### AIM OF THE EXERCISE
An exact copy of all the data is the required output.

### SOURCE RECORDS
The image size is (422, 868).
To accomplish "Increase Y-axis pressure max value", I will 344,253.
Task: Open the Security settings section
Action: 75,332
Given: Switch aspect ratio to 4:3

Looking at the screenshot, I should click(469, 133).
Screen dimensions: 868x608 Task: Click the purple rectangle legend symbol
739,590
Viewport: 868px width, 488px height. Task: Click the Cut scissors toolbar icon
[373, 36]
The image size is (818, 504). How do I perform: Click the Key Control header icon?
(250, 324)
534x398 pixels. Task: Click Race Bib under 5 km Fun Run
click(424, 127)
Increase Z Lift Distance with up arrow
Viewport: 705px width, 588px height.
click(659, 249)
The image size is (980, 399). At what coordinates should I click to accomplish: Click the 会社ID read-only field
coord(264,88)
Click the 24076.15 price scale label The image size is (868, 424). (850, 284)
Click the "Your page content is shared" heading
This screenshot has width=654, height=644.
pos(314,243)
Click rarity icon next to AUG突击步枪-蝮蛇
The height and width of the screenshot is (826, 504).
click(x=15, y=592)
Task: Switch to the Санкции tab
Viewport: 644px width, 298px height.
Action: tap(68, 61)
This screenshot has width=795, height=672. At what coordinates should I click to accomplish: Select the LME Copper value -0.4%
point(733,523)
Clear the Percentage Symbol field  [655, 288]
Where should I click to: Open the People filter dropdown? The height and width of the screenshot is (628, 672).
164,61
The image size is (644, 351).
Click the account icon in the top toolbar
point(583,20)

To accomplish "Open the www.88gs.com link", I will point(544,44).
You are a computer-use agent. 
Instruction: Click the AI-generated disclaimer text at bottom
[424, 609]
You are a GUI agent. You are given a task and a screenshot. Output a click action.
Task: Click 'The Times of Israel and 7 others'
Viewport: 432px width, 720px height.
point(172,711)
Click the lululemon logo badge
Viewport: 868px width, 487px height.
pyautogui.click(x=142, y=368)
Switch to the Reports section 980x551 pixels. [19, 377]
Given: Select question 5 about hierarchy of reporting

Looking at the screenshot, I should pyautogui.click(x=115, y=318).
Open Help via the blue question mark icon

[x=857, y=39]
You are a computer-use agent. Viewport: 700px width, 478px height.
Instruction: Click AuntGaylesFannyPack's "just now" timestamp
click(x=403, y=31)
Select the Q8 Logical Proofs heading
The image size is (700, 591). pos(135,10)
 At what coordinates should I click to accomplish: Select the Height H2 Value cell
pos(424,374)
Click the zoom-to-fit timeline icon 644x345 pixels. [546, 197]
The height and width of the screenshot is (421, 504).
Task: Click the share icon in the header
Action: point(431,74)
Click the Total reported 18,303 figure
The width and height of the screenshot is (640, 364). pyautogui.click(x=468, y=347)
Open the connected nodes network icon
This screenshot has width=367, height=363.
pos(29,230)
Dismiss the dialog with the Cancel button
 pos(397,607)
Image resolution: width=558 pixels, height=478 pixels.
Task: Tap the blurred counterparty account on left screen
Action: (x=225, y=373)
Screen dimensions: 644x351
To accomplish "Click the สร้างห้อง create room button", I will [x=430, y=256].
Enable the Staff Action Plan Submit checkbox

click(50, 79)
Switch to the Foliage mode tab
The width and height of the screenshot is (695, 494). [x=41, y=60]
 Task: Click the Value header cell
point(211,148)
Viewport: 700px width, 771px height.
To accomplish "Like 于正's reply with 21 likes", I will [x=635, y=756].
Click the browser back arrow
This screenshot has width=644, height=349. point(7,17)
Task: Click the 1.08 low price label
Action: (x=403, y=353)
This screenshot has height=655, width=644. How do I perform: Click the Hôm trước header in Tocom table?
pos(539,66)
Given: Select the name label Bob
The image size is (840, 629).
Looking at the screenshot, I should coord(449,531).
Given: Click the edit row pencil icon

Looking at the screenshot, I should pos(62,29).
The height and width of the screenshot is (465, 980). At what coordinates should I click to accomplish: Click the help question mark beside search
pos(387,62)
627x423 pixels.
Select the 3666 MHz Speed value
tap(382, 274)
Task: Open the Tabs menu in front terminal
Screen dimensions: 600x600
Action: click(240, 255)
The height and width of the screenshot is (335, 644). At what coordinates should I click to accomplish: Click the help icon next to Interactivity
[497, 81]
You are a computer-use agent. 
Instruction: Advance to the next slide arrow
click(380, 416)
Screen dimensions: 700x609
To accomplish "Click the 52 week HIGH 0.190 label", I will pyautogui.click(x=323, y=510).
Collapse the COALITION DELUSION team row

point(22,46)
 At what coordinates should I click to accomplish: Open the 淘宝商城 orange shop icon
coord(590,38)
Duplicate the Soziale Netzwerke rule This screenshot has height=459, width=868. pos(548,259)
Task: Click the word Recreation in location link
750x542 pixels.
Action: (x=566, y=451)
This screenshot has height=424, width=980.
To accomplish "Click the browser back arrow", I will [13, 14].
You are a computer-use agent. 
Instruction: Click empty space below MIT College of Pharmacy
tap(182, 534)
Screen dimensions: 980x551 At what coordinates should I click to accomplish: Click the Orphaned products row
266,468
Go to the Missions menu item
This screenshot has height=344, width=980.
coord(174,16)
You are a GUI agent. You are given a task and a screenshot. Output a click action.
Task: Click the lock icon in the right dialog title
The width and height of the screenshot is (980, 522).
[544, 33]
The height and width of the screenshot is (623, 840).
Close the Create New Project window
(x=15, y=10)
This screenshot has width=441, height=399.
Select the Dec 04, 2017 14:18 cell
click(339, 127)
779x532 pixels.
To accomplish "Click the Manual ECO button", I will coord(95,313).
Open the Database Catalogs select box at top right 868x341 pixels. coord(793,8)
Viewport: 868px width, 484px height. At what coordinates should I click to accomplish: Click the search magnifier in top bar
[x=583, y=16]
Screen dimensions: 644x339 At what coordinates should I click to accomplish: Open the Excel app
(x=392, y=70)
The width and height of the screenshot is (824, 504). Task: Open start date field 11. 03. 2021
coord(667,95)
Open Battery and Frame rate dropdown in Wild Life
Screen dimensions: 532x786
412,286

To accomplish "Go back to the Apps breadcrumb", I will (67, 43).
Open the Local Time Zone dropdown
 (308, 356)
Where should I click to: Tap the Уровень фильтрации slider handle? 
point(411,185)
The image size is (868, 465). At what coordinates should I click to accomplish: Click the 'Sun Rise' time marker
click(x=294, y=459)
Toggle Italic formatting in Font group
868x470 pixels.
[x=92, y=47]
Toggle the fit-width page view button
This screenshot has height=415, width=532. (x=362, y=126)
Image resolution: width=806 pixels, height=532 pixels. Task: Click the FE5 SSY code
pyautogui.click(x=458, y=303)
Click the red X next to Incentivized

### WRITTEN RESPONSE
The image size is (422, 868).
To accomplish "Increase Y-axis pressure max value", I will 344,253.
Task: Open the Security settings section
Action: 75,332
Given: Switch aspect ratio to 4:3

Looking at the screenshot, I should click(469, 133).
Screen dimensions: 868x608 Task: Click the purple rectangle legend symbol
739,590
Viewport: 868px width, 488px height. Task: Click the Cut scissors toolbar icon
[373, 36]
The image size is (818, 504). How do I perform: Click the Key Control header icon?
(250, 324)
534x398 pixels. Task: Click Race Bib under 5 km Fun Run
click(424, 127)
Increase Z Lift Distance with up arrow
Viewport: 705px width, 588px height.
click(659, 249)
The image size is (980, 399). At what coordinates should I click to accomplish: Click the 会社ID read-only field
coord(264,88)
Click the 24076.15 price scale label The image size is (868, 424). (850, 284)
Click the "Your page content is shared" heading
This screenshot has width=654, height=644.
pos(314,243)
Click rarity icon next to AUG突击步枪-蝮蛇
The height and width of the screenshot is (826, 504).
click(x=15, y=592)
Task: Switch to the Санкции tab
Viewport: 644px width, 298px height.
Action: tap(68, 61)
This screenshot has width=795, height=672. At what coordinates should I click to accomplish: Select the LME Copper value -0.4%
point(733,523)
Clear the Percentage Symbol field  [655, 288]
Where should I click to: Open the People filter dropdown? The height and width of the screenshot is (628, 672).
164,61
The image size is (644, 351).
Click the account icon in the top toolbar
point(583,20)

To accomplish "Open the www.88gs.com link", I will point(544,44).
You are a computer-use agent. 
Instruction: Click the AI-generated disclaimer text at bottom
[424, 609]
You are a GUI agent. You are given a task and a screenshot. Output a click action.
Task: Click 'The Times of Israel and 7 others'
Viewport: 432px width, 720px height.
point(172,711)
Click the lululemon logo badge
Viewport: 868px width, 487px height.
pyautogui.click(x=142, y=368)
Switch to the Reports section 980x551 pixels. [19, 377]
Given: Select question 5 about hierarchy of reporting

Looking at the screenshot, I should pyautogui.click(x=115, y=318).
Open Help via the blue question mark icon

[x=857, y=39]
You are a computer-use agent. Viewport: 700px width, 478px height.
Instruction: Click AuntGaylesFannyPack's "just now" timestamp
click(x=403, y=31)
Select the Q8 Logical Proofs heading
The image size is (700, 591). pos(135,10)
 At what coordinates should I click to accomplish: Select the Height H2 Value cell
pos(424,374)
Click the zoom-to-fit timeline icon 644x345 pixels. [546, 197]
The height and width of the screenshot is (421, 504).
Task: Click the share icon in the header
Action: point(431,74)
Click the Total reported 18,303 figure
The width and height of the screenshot is (640, 364). pyautogui.click(x=468, y=347)
Open the connected nodes network icon
This screenshot has width=367, height=363.
pos(29,230)
Dismiss the dialog with the Cancel button
 pos(397,607)
Image resolution: width=558 pixels, height=478 pixels.
Task: Tap the blurred counterparty account on left screen
Action: (x=225, y=373)
Screen dimensions: 644x351
To accomplish "Click the สร้างห้อง create room button", I will [x=430, y=256].
Enable the Staff Action Plan Submit checkbox

click(50, 79)
Switch to the Foliage mode tab
The width and height of the screenshot is (695, 494). [x=41, y=60]
 Task: Click the Value header cell
point(211,148)
Viewport: 700px width, 771px height.
To accomplish "Like 于正's reply with 21 likes", I will [x=635, y=756].
Click the browser back arrow
This screenshot has width=644, height=349. point(7,17)
Task: Click the 1.08 low price label
Action: (x=403, y=353)
This screenshot has height=655, width=644. How do I perform: Click the Hôm trước header in Tocom table?
pos(539,66)
Given: Select the name label Bob
The image size is (840, 629).
Looking at the screenshot, I should coord(449,531).
Given: Click the edit row pencil icon

Looking at the screenshot, I should pos(62,29).
The height and width of the screenshot is (465, 980). At what coordinates should I click to accomplish: Click the help question mark beside search
pos(387,62)
627x423 pixels.
Select the 3666 MHz Speed value
tap(382, 274)
Task: Open the Tabs menu in front terminal
Screen dimensions: 600x600
Action: click(240, 255)
The height and width of the screenshot is (335, 644). At what coordinates should I click to accomplish: Click the help icon next to Interactivity
[497, 81]
You are a computer-use agent. 
Instruction: Advance to the next slide arrow
click(380, 416)
Screen dimensions: 700x609
To accomplish "Click the 52 week HIGH 0.190 label", I will pyautogui.click(x=323, y=510).
Collapse the COALITION DELUSION team row

point(22,46)
 At what coordinates should I click to accomplish: Open the 淘宝商城 orange shop icon
coord(590,38)
Duplicate the Soziale Netzwerke rule This screenshot has height=459, width=868. pos(548,259)
Task: Click the word Recreation in location link
750x542 pixels.
Action: (x=566, y=451)
This screenshot has height=424, width=980.
To accomplish "Click the browser back arrow", I will [13, 14].
You are a computer-use agent. 
Instruction: Click empty space below MIT College of Pharmacy
tap(182, 534)
Screen dimensions: 980x551 At what coordinates should I click to accomplish: Click the Orphaned products row
266,468
Go to the Missions menu item
This screenshot has height=344, width=980.
coord(174,16)
You are a GUI agent. You are given a task and a screenshot. Output a click action.
Task: Click the lock icon in the right dialog title
The width and height of the screenshot is (980, 522).
[544, 33]
The height and width of the screenshot is (623, 840).
Close the Create New Project window
(x=15, y=10)
This screenshot has width=441, height=399.
Select the Dec 04, 2017 14:18 cell
click(339, 127)
779x532 pixels.
To accomplish "Click the Manual ECO button", I will coord(95,313).
Open the Database Catalogs select box at top right 868x341 pixels. coord(793,8)
Viewport: 868px width, 484px height. At what coordinates should I click to accomplish: Click the search magnifier in top bar
[x=583, y=16]
Screen dimensions: 644x339 At what coordinates should I click to accomplish: Open the Excel app
(x=392, y=70)
The width and height of the screenshot is (824, 504). Task: Open start date field 11. 03. 2021
coord(667,95)
Open Battery and Frame rate dropdown in Wild Life
Screen dimensions: 532x786
412,286

To accomplish "Go back to the Apps breadcrumb", I will (67, 43).
Open the Local Time Zone dropdown
 (308, 356)
Where should I click to: Tap the Уровень фильтрации slider handle? 
point(411,185)
The image size is (868, 465). At what coordinates should I click to accomplish: Click the 'Sun Rise' time marker
click(x=294, y=459)
Toggle Italic formatting in Font group
868x470 pixels.
[x=92, y=47]
Toggle the fit-width page view button
This screenshot has height=415, width=532. (x=362, y=126)
Image resolution: width=806 pixels, height=532 pixels. Task: Click the FE5 SSY code
pyautogui.click(x=458, y=303)
Click the red X next to Incentivized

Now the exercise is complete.